Filipino lawyer, technology entrepreneur and former government official (born 1962)

Edwin Lacierda (/tl/; born May 8, 1962) is a Filipino lawyer, technology entrepreneur, and former government official. He was a member of the Philippine Cabinet and served as Presidential Spokesperson under President Benigno S. Aquino III. Lacierda is a co-founder of the fintech firm PayMongo.

== Early life and education ==
Lacierda was born into a Chinese Filipino family, with a Chinese father and a Filipino mother. He completed his secondary education at St. Jude Catholic School. He earned a Communication Arts degree from De La Salle University. He then pursued legal studies at the Ateneo de Manila University, where he obtained his LLB.

== Career ==

=== Legal practice and civil society ===
After completing law school, Lacierda began his career in private legal practice. He was a co-convener of the Black and White Movement, a civil society group that championed transparency and accountability in the Philippine government. Notably, he acted as legal counsel for whistleblower Rodolfo "Jun" Lozada during the Senate investigation into the NBN–ZTE controversy.

----

- **Questions**
- A) Decide whether each statement agrees with the passage on Edwin Lacierda, answering yes or no and quoting the words that settle it: (i) Lacierda obtained his LLB from De La Salle University; (ii) he served as Presidential Spokesperson under Benigno S. Aquino III; (iii) he was legal counsel for Rodolfo "Jun" Lozada during the Senate investigation into the NBN–ZTE controversy.
- B) In one to three sentences, explain why the passage on Edwin Lacierda calls the family he was born into Chinese Filipino.

(Entries taken from a collection)
----

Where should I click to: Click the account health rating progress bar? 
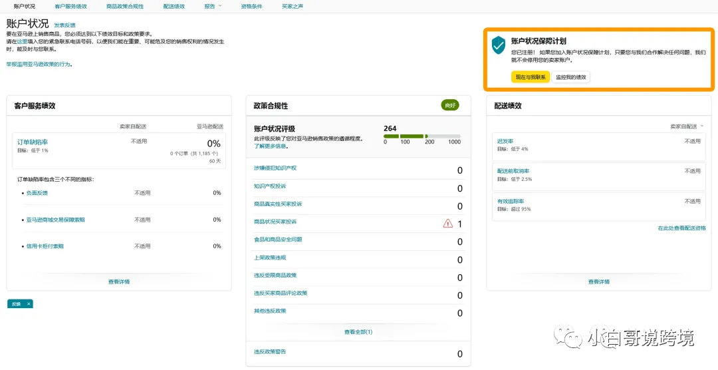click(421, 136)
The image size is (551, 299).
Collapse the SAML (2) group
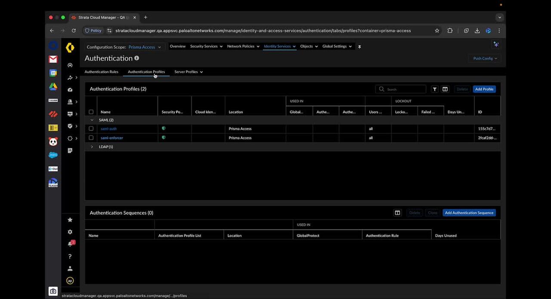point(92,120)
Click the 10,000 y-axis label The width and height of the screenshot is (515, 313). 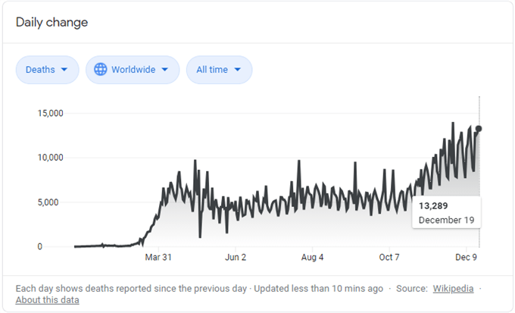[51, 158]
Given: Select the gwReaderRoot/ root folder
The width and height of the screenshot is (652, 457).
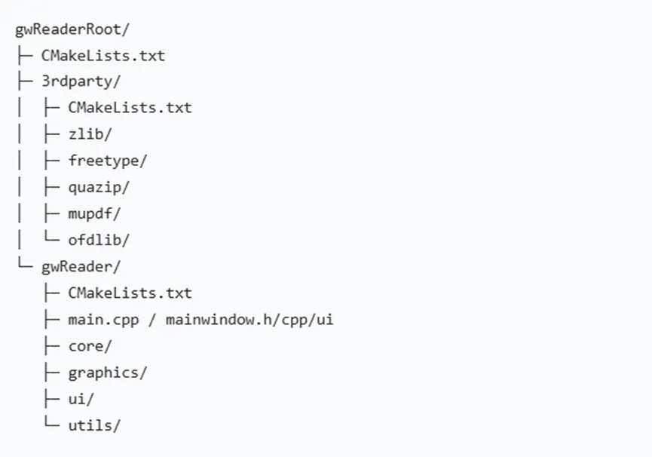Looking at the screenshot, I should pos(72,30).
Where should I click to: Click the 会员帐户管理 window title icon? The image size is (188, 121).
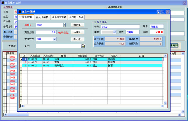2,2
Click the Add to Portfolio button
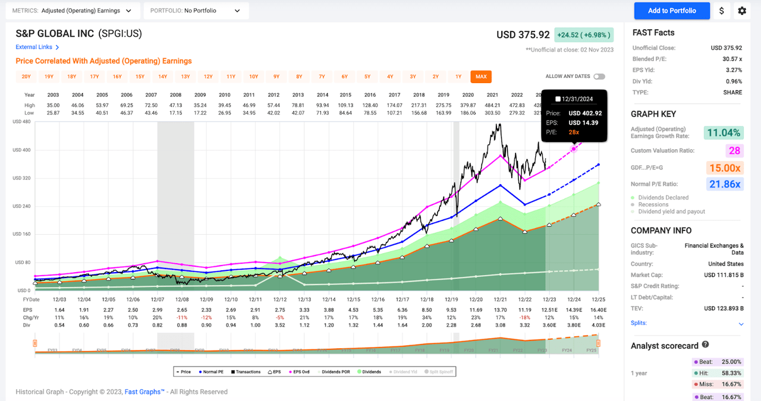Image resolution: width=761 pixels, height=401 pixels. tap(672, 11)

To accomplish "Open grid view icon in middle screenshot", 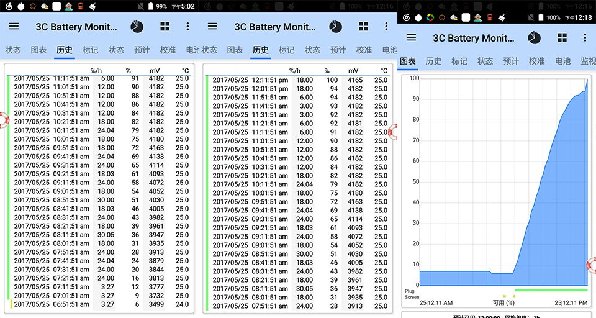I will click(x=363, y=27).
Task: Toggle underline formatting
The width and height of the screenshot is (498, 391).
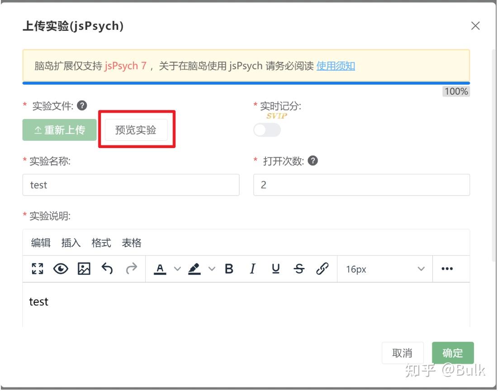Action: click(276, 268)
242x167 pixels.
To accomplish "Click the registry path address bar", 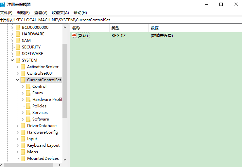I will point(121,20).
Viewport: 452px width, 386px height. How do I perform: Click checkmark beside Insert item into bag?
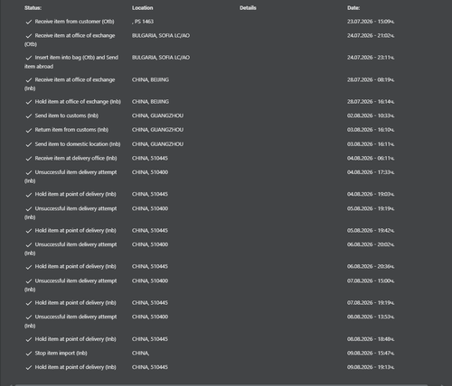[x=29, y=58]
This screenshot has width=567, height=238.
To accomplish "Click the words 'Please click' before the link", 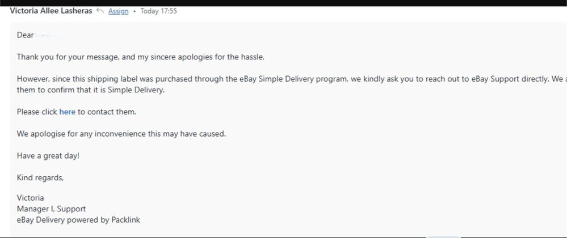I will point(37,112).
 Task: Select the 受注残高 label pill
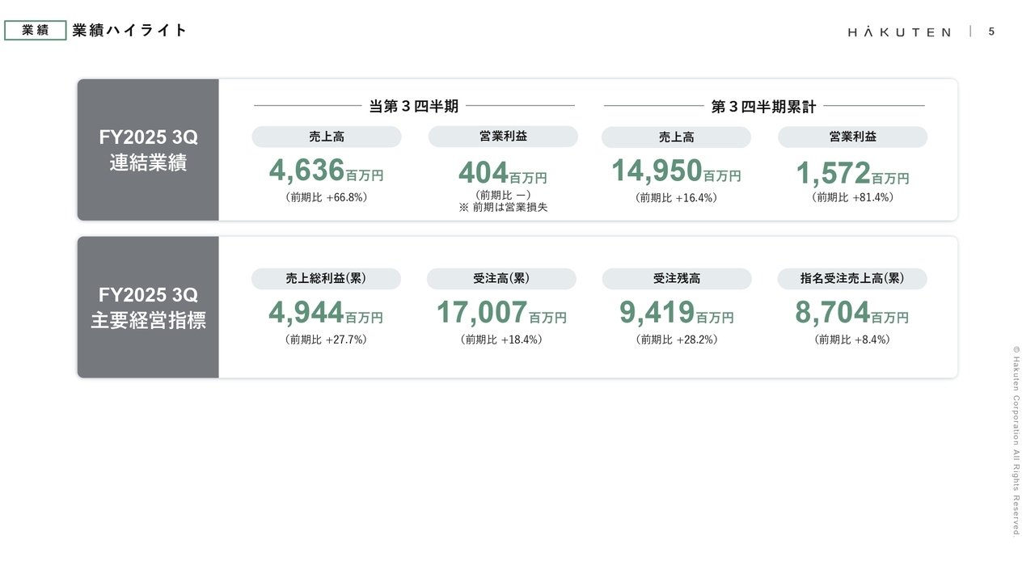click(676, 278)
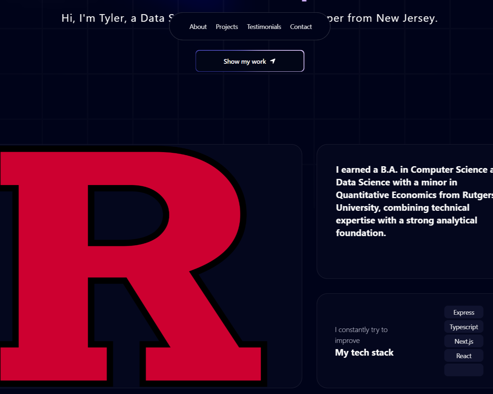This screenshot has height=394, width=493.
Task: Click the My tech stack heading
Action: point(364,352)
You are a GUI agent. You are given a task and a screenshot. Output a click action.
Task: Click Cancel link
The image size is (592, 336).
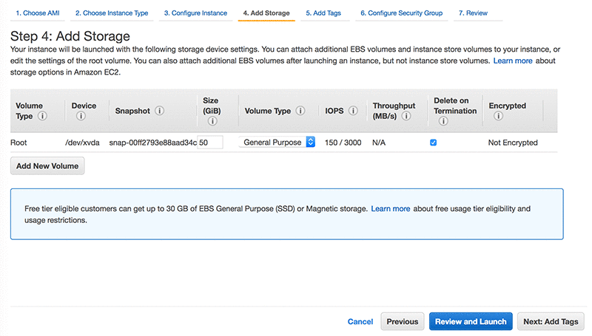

----

- **Answers to the exercises**
- A)
(i) No: "He then pursued legal studies at the Ateneo de Manila University, where he obtained his LLB."
(ii) Yes: "served as Presidential Spokesperson under President Benigno S. Aquino III"
(iii) Yes: "he acted as legal counsel for whistleblower Rodolfo "Jun" Lozada during the Senate investigation into the NBN–ZTE controversy"

- B) The family is called Chinese Filipino because Lacierda had a Chinese father and a Filipino mother.